G. Pursuant to CONN. GEN. STAT. Section 46a-84(b), a hearing officer was appointed to hear the complaint.

H. Pre-hearing conferences were held on March 7 and May 9, 1990.

I. The defendant filed a Motion to Strike, which was denied by the Hearing Officer in a written memorandum dated May 6, 1990.

J. Hearings were held on June 7 and 8, 1990.

K. The hearing officer rendered a decision, dated November 23, 1990, which was mailed to the parties on November 29, 1990.

The following three claims are raised by the Commission:

1. A perceived disability is protected by discrimination under Section 46a-60(1),

2. The Hearing Officer erred in finding that EB did not perceive Mr. Tucker to have a disability, and

3. The Hearing Officer used an improper legal analysis.

These claims will be discussed seriatim.

I. THE COMMISSIONER'S CLAIM THAT A PERCEIVED DISABILITY IS PROTECTED FROM DISCRIMINATION UNDER SECTION CT Page 985846a-60(a)(1).

The Standard of Judicial Review of this claim as it relates to an administrative agency ruling is based on the holding in State Medical Society v. Board of Examiners of Podiatry, 208 Conn. 709, 717 (1988) where the court stated in part as follows:

On the other hand, it is the function of the courts to expound and apply governing principles of law. N.L.R.B. v. Brown, 380 U.S. 278, 291, 85 S. Ct. 980, 13 L. Ed. 2d 839 (1965); International Brotherhood of Electrical Workers v. N.L.R.B., 487 F.2d 1143, 1170-71 (D.C. Cir. 1973), aff'd sub nom. Florida Power Light Co. v. International Brotherhood of Electrical Workers, 417 U.S. 790, 94 S. Ct. 2737, 41 L. Ed. 2d 477 (1974); Connecticut Hospital Assn., Inc. v. Commission on Hospitals Health Care, supra; Real Estate Listing Service, Inc, v. Real Estate Commission, 179 Conn. 128, 138-39, 425 A.2d 581 (1979). This case presents a question of law turning upon the interpretation of a statute. See Branigan v. Administrator, 139 Conn. 572, 577, 95 A.2d 798 (1953); Bridgeport v. United Illuminating Co., 131 Conn. 368, 371, 40 A.2d 272 (1944). Both the board and the trial court had to construe Section 20-50 to determine the permissible scope of podiatry practice in Connecticut. In our view, this is purely a question of law, requiring that the intent of the legislature be discerned. Such a question invokes a broader standard of review than is ordinarily involved in deciding whether, in light of the evidence, the agency has acted unreasonably, arbitrarily, illegally or in abuse of its discretion. Robinson v. Employment Security Board of Review, 181 Conn. 1, 5, 434 A.2d 293 (1980).

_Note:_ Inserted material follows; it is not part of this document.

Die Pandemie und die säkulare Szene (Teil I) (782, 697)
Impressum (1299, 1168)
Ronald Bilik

The policy in Connecticut regarding discrimination is found in part in Evening Sentinel v. National Organization for Women, 168 Conn. 26, 357 A.2d 498 (1975) and Quinnipiac Council, Boy Scouts of America, Inc. v. CHRO, 204 Conn. 2897 (1987). As stated by the court in Evening Sentinel, supra, 35, the purpose of the statute prohibiting discriminatory employment practices is "to prohibit acts, not status. It is part of a policy to CT Page 9859 eliminate . . . discrimination in its subtle as well as overt forms. The very act of classifying individuals by means of criteria irrelevant to the ultimate end sought to be accomplished operates in a discriminatory manner. Such discrimination is destructive to society as a whole in that is eliminates a class of individuals who otherwise could have made vital and fresh contributions." As stated in Quinnipiac Council, supra, 300:

All of our antidiscrimination law is essentially fact-bound. As the Supreme Court of the United States has frequently reminded us, and as we have repeatedly stated in our own opinions, the individual is the focal point of the legislation that defines and prohibits discriminatory practices. The purpose of antidiscrimination legislation is to afford access to opportunity on the basis of individual abilities rather than on the basis of stereotypical generalizations. Los Angeles Department of Water Power v. Manhart, 435 U.S. 702, 708, 98, S.Ct. 1370, 55 L. Ed. 2d 657 (1978); Wroblewski v. Lexington Gardens, Inc., 188 Conn. 44, 59, 448 A.2d 801 (1982); Connecticut Institute for the Blind v. Commission on Human Rights Opportunities, 176 Conn. 88, 96, 405 A.2d 618 (1978); Evening Sentinel v. National Organization for Women, supra, 35. In considering the opportunity of which an individual claims to have been deprived, the focus is equally on the particular, rather than on access to an organization or an industry as a whole. Trans Worlds Airlines, Inc. v. Thurston, 469 U.S. 111, 122-23, 105 S. Ct. 613, 83 L. Ed. 2d 523 (1985). . . .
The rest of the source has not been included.